Segment Start: The input

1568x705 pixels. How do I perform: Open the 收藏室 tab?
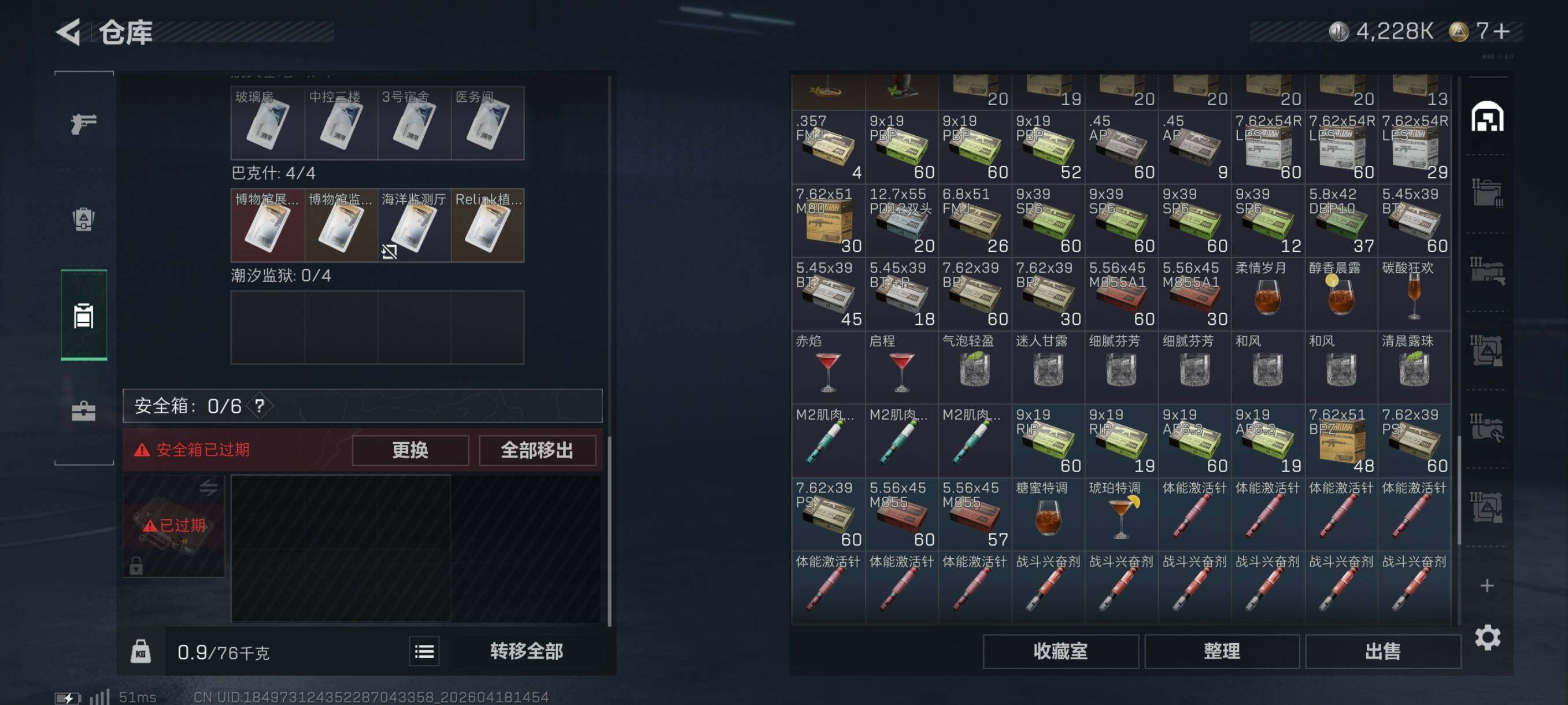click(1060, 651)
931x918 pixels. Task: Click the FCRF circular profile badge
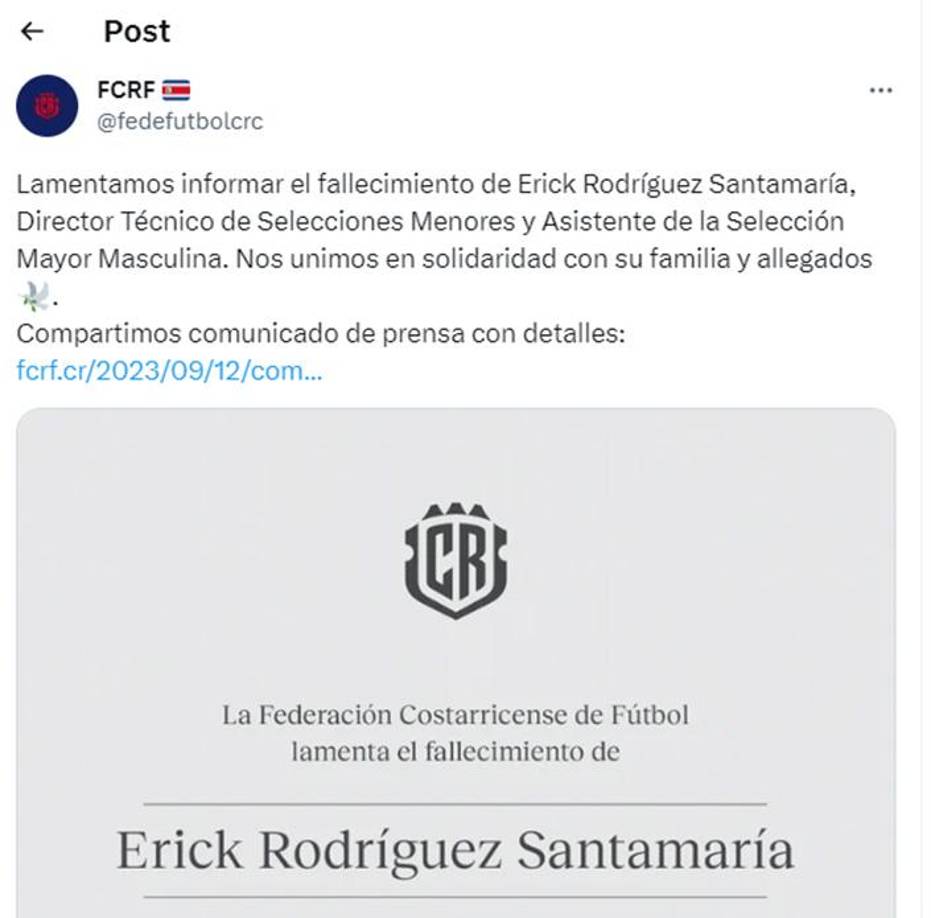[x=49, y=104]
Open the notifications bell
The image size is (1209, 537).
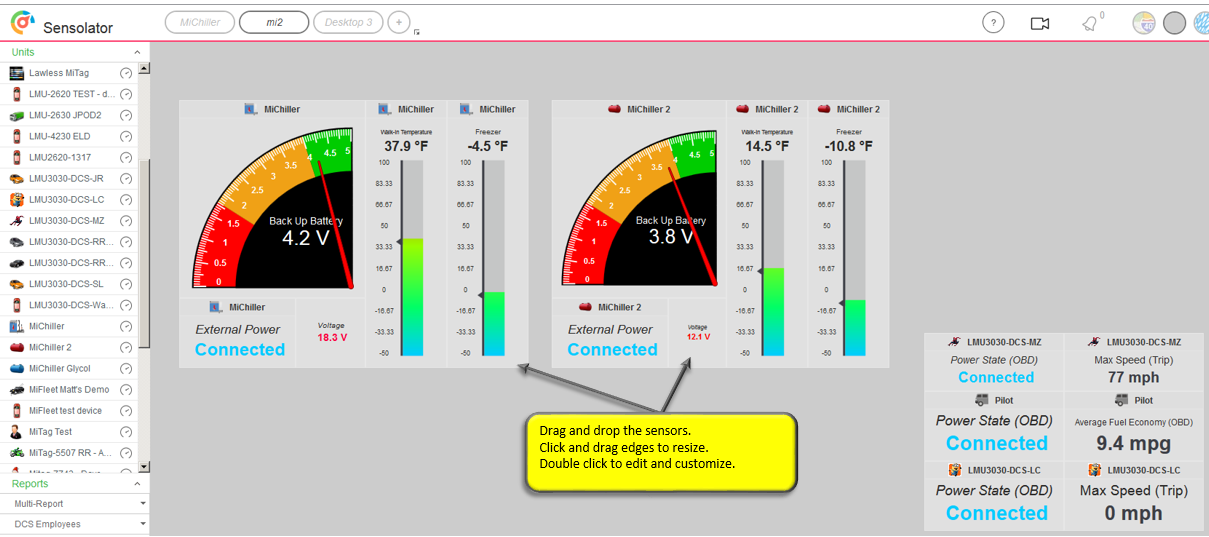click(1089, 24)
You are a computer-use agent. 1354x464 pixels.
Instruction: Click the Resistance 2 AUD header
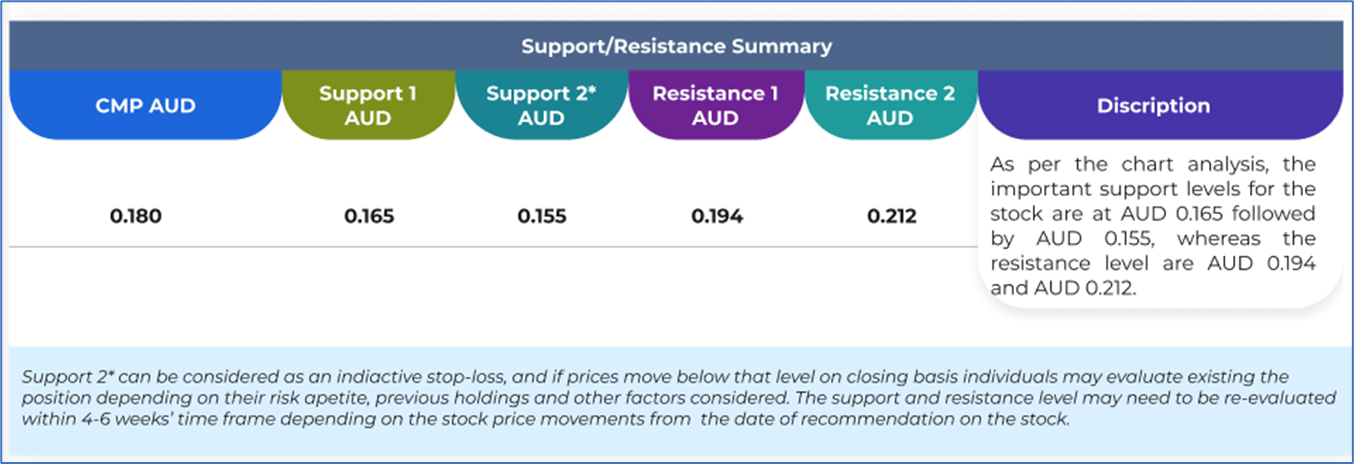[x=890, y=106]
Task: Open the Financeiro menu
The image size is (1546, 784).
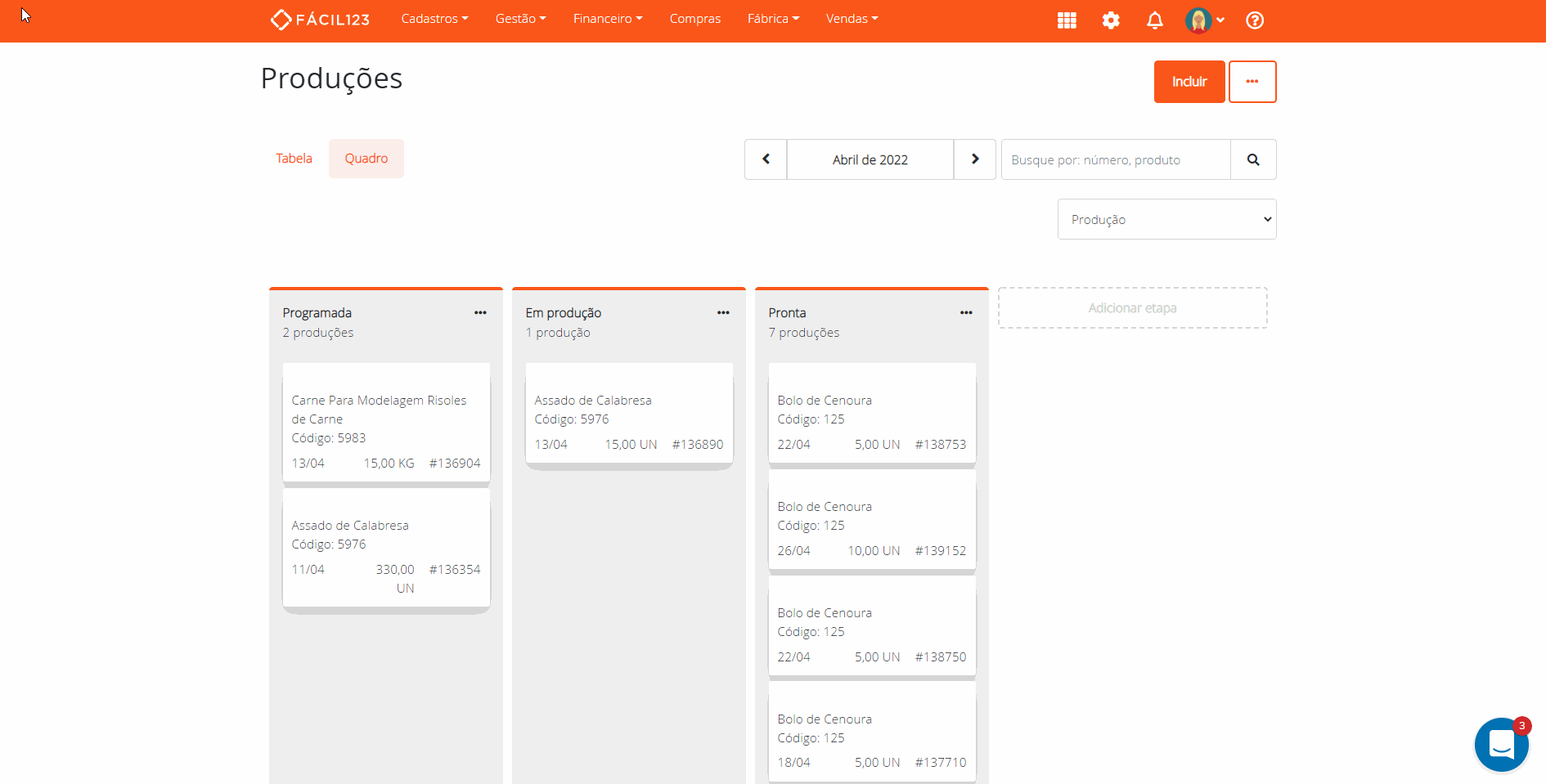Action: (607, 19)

Segment End: The input

Assignment
Strip the images and return the remaining data exactly.

Task answer
1568x705 pixels. How do I perform: Open the 收藏室 tab?
click(1060, 651)
931x918 pixels. Task: Click the FCRF circular profile badge
[x=49, y=104]
Open the notifications bell
The image size is (1209, 537).
click(1089, 24)
You are a computer-use agent. 1354x464 pixels.
Instruction: Click the Resistance 2 AUD header
[x=890, y=106]
Task: Open the Financeiro menu
The image size is (1546, 784).
Action: (607, 19)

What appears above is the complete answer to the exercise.